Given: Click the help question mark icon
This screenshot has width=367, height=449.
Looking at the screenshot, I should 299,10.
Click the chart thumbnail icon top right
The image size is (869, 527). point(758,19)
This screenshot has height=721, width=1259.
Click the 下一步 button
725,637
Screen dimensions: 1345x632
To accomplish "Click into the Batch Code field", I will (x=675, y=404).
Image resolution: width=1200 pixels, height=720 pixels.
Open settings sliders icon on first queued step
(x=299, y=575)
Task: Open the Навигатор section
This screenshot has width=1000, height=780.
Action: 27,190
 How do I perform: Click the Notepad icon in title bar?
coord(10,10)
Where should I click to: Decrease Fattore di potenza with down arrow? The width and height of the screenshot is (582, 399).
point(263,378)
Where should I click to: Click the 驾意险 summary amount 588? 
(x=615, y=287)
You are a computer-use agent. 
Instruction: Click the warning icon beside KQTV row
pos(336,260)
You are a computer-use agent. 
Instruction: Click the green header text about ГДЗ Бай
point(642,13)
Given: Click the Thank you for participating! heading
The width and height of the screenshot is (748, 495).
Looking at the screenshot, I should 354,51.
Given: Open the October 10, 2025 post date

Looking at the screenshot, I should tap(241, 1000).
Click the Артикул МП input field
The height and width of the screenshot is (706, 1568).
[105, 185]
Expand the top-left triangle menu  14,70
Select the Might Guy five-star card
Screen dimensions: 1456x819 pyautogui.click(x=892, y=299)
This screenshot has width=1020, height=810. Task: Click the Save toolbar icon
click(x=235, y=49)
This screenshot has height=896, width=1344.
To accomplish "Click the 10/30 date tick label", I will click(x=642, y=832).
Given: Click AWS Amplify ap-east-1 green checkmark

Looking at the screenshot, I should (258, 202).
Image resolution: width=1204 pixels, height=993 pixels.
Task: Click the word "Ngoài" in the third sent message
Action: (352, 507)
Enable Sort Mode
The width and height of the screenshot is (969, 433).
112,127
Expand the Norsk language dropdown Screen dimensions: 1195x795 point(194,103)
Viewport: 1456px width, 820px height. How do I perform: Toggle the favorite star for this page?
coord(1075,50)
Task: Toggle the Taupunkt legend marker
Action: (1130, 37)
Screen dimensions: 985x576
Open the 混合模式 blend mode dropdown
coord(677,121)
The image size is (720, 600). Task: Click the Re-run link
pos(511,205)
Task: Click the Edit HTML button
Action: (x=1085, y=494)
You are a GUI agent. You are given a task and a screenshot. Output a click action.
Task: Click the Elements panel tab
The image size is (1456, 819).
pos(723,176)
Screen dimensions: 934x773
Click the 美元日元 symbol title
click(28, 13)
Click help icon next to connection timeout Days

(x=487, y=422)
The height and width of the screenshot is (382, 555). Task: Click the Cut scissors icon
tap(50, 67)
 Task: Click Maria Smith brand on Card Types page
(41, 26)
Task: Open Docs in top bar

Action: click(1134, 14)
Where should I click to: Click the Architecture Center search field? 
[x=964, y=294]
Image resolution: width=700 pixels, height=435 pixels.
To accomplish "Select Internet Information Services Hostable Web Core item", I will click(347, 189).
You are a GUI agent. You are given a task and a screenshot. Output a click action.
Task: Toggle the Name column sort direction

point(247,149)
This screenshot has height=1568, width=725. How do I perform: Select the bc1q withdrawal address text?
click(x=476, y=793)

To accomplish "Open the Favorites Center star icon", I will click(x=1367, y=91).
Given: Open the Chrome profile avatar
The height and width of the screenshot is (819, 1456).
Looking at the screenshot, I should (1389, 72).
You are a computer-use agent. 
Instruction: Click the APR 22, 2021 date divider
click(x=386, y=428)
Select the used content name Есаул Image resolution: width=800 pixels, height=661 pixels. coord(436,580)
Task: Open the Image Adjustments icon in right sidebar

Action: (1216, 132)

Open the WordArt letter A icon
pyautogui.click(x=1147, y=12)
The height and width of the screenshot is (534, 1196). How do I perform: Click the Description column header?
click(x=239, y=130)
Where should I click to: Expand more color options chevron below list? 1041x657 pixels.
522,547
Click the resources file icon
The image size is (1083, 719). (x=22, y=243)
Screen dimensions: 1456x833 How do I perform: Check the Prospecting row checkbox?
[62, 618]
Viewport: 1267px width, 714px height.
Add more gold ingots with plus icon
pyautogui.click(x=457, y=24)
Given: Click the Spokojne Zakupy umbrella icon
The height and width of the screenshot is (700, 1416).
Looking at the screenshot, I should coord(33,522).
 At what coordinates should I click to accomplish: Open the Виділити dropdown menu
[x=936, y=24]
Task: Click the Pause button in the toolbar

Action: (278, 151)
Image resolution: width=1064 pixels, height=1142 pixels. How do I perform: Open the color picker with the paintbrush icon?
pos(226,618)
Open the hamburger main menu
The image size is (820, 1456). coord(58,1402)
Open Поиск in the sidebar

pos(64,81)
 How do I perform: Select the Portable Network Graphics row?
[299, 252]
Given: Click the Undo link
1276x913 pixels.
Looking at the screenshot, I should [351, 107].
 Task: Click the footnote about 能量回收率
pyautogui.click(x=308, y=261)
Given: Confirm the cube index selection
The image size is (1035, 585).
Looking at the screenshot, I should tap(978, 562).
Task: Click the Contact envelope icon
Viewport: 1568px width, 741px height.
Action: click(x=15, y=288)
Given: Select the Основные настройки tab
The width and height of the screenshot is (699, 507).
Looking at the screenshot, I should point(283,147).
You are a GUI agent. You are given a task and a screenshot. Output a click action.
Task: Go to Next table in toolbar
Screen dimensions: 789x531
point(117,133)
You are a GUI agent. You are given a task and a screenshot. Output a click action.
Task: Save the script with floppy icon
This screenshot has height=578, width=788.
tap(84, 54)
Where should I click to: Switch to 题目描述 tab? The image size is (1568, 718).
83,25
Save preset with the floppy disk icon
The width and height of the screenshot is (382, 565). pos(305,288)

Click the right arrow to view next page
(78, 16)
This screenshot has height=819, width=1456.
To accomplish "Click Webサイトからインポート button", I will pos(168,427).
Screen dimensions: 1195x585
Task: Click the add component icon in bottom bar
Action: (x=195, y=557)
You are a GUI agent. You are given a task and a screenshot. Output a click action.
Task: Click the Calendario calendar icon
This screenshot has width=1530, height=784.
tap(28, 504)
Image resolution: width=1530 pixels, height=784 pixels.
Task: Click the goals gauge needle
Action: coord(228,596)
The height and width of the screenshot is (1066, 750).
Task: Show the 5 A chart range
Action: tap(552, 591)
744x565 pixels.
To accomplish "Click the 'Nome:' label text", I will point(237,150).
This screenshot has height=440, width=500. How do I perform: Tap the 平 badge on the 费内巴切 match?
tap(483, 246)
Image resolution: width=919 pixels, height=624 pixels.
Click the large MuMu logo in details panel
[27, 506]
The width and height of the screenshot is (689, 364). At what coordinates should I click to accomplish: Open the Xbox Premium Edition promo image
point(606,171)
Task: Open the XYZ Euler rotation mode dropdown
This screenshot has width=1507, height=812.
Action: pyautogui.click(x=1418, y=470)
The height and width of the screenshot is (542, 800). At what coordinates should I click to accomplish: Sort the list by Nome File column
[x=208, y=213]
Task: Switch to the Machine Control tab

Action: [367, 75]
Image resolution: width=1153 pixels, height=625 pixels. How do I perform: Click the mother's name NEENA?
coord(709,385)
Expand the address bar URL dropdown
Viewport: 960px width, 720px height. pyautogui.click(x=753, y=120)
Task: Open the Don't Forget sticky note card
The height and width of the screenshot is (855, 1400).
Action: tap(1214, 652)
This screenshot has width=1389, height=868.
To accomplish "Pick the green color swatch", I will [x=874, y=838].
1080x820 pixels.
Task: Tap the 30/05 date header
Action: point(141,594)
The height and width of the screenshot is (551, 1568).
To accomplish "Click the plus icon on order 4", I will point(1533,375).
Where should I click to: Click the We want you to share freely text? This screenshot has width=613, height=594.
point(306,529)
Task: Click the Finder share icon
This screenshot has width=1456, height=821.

■ Exercise details ■
Can you copy out the records above, word for word, from their first line through the line that holds "point(263,378)", with both of those lines included?

■ Complete response ■
Given: Click the help question mark icon
This screenshot has width=367, height=449.
Looking at the screenshot, I should 299,10.
Click the chart thumbnail icon top right
The image size is (869, 527). point(758,19)
This screenshot has height=721, width=1259.
Click the 下一步 button
725,637
Screen dimensions: 1345x632
To accomplish "Click into the Batch Code field", I will (x=675, y=404).
Image resolution: width=1200 pixels, height=720 pixels.
Open settings sliders icon on first queued step
(x=299, y=575)
Task: Open the Навигатор section
This screenshot has width=1000, height=780.
Action: 27,190
 How do I perform: Click the Notepad icon in title bar?
coord(10,10)
Where should I click to: Decrease Fattore di potenza with down arrow? The width and height of the screenshot is (582, 399).
point(263,378)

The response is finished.